A quote from the Brian himself illustrating how he is able to "publish" so much junk research.
> P-hacking shouldn’t be confused with deep data dives – with figuring out why our results don’t look as perfect as we want. With field studies, hypotheses usually don’t “come out” on the first data run. But instead of dropping the study, a person contributes more to science by figuring out when the hypo worked and when it didn’t. This is Plan B. Perhaps your hypo worked during lunches but not dinners, or with small groups but not large groups. You don’t change your hypothesis, but you figure out where it worked and where it didn’t.
This is horrifically bad research practice and basically guarantees that all of your results will be completely p-hacked.
Really? Suppose you just ran a twenty year, many million dollar field study, the hypothesis was not confirmed, you just throw everything out & that's that?
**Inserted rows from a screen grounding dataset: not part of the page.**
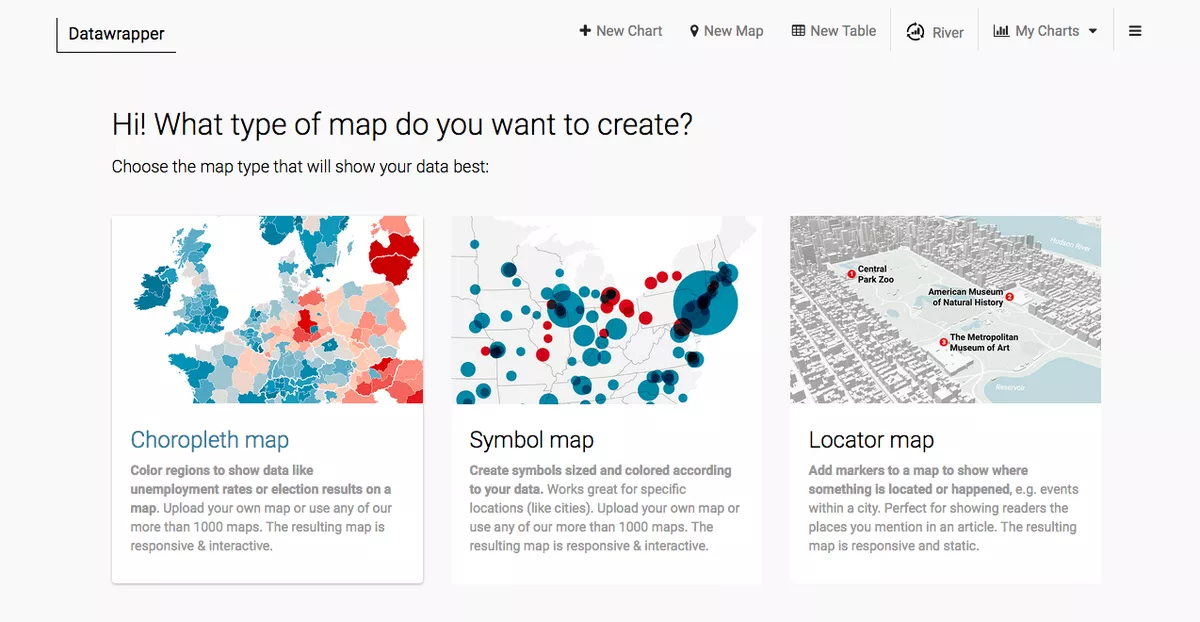Open the hamburger menu icon
The height and width of the screenshot is (622, 1200).
pyautogui.click(x=1135, y=31)
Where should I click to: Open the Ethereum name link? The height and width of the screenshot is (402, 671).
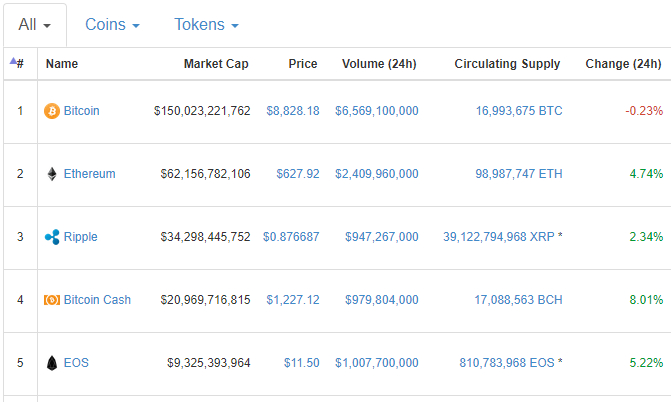[x=89, y=174]
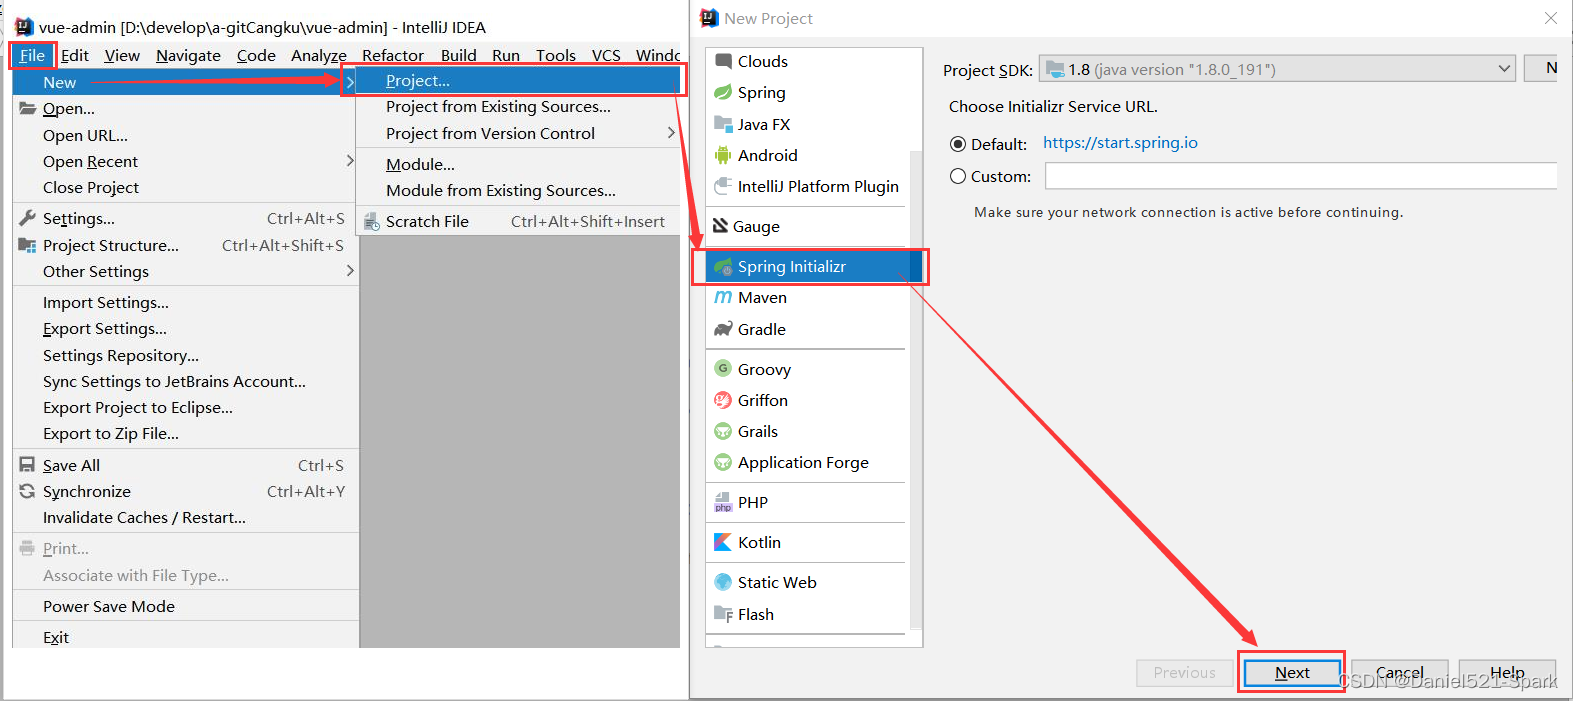Click the Synchronize refresh icon
1573x701 pixels.
click(27, 491)
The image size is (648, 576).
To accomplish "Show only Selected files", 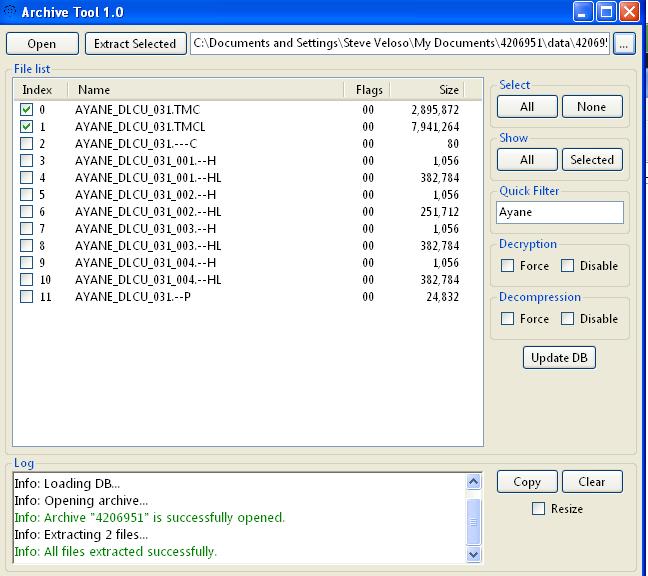I will click(x=591, y=160).
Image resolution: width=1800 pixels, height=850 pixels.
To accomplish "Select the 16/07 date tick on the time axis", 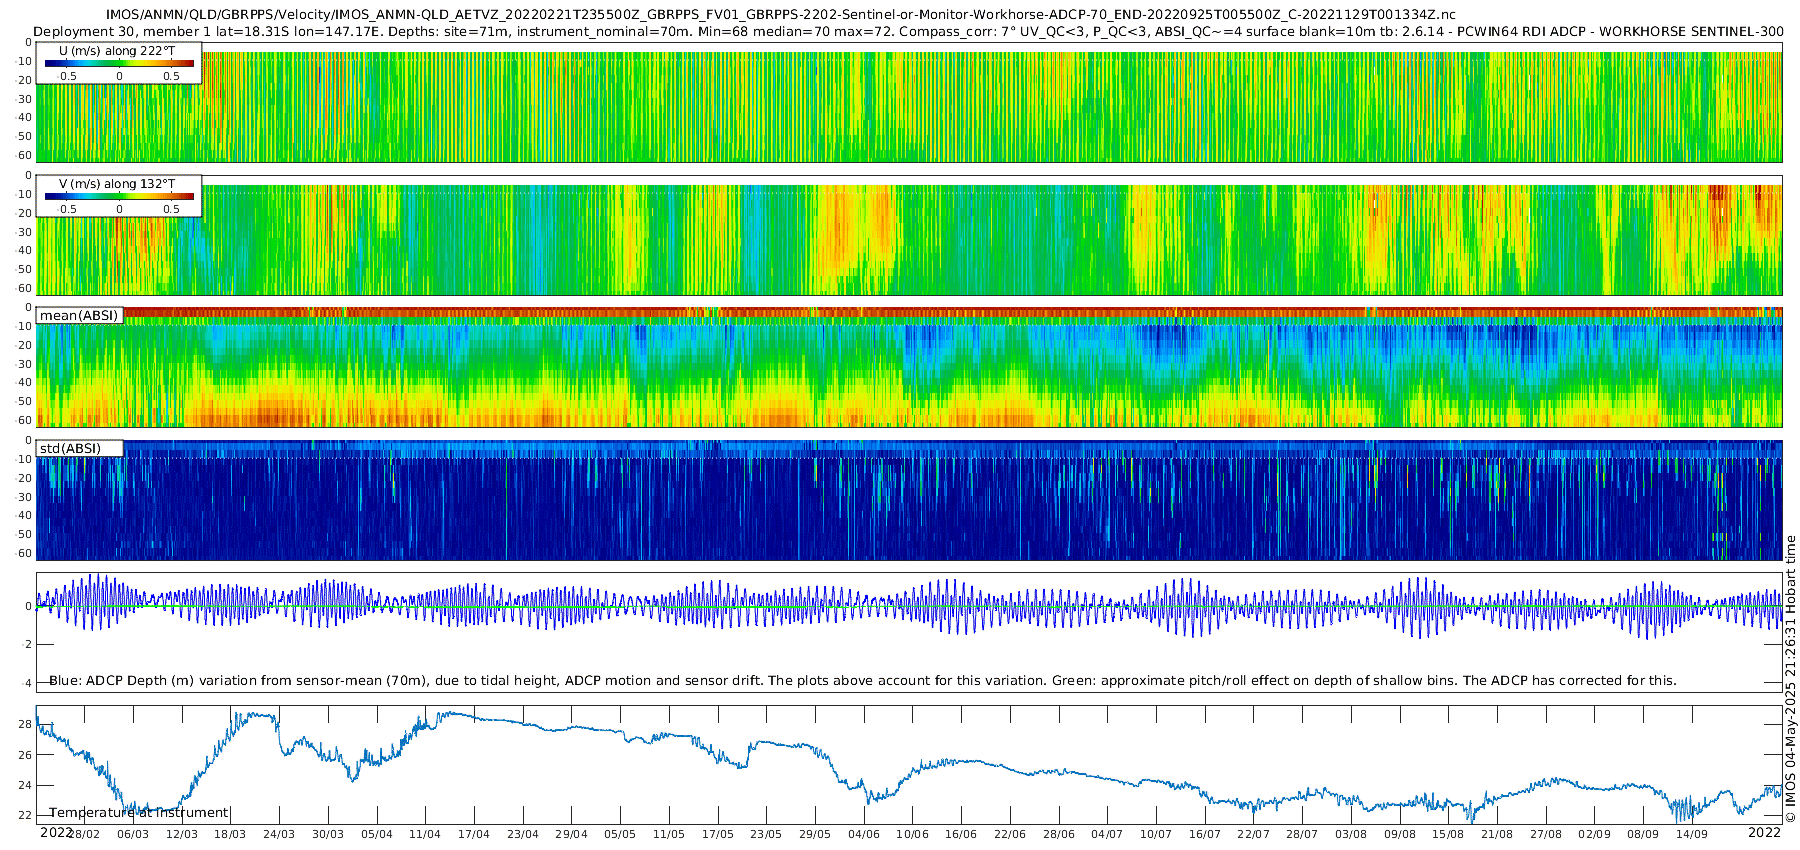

You’re being kind — He’s a former Cornell Prof who was removed from his position for making up data to fit PR-able conclusions. None of his work should be cited as evidence of anything.
lalaland1125|6 years ago
> P-hacking shouldn’t be confused with deep data dives – with figuring out why our results don’t look as perfect as we want. With field studies, hypotheses usually don’t “come out” on the first data run. But instead of dropping the study, a person contributes more to science by figuring out when the hypo worked and when it didn’t. This is Plan B. Perhaps your hypo worked during lunches but not dinners, or with small groups but not large groups. You don’t change your hypothesis, but you figure out where it worked and where it didn’t.
This is horrifically bad research practice and basically guarantees that all of your results will be completely p-hacked.